Every command it sends subsequently that includes a client provided session-id and a session-seq-num will be checked to ensure it is contiguous. The session id and seq num will be added to the command's meta data. The Ra leader will maintain both an active session map #{SessionId := {Pid, Seq, LastSeenMs} which is updated as commands are written to the log and a "consistent" session id map of #{SessionId => Seq} which is derived from committed log entries (and thus replicated across the cluster). If the leader receives a command with an out of sequence session-seq-number it will respond with a rejection message, else it will append it to the log and update the active session state.
When a leader changes all active sessions are discarded (as they are transient state on the leader) and all clients are required to re-establish their sessions and resend commands from the last committed sequence number.

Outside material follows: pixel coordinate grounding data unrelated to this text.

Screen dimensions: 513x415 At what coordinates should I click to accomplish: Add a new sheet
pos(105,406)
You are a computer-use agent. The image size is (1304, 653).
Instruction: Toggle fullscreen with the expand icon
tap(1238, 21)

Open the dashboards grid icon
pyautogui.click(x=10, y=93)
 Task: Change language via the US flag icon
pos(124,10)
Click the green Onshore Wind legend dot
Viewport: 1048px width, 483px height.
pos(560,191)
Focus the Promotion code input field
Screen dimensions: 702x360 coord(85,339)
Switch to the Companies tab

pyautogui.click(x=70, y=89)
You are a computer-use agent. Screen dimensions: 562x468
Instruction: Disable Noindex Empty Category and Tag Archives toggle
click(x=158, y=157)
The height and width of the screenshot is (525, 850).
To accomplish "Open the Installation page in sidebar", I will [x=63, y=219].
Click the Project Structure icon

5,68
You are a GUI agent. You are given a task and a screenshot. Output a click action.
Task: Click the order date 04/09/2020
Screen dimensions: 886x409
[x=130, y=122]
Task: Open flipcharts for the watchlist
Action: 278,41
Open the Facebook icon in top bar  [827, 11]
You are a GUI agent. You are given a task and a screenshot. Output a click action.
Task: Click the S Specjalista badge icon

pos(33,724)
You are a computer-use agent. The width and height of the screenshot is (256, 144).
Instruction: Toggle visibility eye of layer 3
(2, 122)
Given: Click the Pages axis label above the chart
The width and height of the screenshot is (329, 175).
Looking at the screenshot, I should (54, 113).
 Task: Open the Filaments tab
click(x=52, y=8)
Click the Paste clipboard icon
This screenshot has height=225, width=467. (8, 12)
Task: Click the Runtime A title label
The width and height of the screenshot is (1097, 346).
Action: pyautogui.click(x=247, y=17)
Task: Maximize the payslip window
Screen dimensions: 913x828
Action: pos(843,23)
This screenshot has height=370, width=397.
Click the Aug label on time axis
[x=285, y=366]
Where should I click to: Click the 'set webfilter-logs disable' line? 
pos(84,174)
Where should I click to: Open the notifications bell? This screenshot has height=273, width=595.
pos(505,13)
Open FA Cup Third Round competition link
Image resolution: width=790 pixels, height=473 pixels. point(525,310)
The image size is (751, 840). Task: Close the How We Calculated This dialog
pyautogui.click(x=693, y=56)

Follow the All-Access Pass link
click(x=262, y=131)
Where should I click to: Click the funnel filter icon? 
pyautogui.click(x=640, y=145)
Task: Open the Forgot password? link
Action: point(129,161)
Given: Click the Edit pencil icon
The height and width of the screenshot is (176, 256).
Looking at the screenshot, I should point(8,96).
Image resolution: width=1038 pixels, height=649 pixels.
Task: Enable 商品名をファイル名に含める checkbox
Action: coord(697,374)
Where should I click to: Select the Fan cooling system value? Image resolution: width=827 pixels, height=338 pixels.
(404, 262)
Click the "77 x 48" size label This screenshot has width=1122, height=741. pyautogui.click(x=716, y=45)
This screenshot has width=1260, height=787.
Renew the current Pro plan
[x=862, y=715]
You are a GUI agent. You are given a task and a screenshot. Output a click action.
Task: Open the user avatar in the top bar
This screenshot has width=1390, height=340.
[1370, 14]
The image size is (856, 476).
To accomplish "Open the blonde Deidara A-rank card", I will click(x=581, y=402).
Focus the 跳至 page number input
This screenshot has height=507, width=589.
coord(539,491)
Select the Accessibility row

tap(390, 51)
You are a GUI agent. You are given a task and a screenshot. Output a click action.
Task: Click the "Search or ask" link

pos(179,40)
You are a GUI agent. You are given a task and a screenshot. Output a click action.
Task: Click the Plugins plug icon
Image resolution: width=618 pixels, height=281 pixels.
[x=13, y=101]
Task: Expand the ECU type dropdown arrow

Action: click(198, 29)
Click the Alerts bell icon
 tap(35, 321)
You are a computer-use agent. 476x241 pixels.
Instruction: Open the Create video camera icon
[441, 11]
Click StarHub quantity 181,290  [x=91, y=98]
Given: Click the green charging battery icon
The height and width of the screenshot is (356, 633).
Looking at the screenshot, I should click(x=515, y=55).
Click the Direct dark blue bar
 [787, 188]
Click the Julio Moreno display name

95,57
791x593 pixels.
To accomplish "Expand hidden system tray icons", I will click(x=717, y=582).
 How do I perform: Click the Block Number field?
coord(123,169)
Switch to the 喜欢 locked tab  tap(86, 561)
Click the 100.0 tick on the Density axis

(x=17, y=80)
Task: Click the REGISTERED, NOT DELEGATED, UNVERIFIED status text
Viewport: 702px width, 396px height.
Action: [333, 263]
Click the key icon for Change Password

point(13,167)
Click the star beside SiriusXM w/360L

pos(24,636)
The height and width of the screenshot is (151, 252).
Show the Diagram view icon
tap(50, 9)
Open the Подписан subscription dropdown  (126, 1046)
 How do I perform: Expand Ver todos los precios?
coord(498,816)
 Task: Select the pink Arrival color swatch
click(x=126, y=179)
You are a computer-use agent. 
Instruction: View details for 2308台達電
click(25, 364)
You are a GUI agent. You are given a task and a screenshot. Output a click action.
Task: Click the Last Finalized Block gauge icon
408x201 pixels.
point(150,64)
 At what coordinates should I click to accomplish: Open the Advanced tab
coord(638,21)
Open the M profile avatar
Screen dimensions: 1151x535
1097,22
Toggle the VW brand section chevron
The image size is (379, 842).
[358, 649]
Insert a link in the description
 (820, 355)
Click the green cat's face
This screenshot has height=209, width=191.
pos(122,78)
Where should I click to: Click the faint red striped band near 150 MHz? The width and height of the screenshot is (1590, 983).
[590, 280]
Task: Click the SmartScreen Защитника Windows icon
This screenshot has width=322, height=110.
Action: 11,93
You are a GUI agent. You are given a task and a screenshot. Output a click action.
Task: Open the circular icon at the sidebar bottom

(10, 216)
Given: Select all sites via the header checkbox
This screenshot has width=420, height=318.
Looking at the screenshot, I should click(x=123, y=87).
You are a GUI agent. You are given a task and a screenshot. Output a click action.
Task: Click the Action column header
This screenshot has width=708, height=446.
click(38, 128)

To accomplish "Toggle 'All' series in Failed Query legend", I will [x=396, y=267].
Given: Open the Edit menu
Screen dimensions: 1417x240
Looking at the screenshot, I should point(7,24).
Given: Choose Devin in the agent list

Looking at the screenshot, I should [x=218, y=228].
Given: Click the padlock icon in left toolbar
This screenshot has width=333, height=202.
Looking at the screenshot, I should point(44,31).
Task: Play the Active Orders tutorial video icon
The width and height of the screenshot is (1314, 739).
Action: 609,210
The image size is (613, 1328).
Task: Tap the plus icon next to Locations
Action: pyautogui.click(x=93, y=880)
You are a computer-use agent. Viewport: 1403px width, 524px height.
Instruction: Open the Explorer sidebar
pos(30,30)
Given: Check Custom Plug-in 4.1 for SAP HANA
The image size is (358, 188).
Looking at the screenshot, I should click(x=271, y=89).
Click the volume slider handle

The committed session state will need to be made part of each snapshot and recovered on restart as well as sent as part of snapshot installation. But as snapshots are triggered by the state machine and can be for an index lower than the last applied this means we have to somehow derive the entire session state for a past index.
This requires some degree of cooperation from client processes. E.g. they should not redirect commands part of a message to a new leader without establishing a session first.
This approach will need careful modelling and testing before being accepted.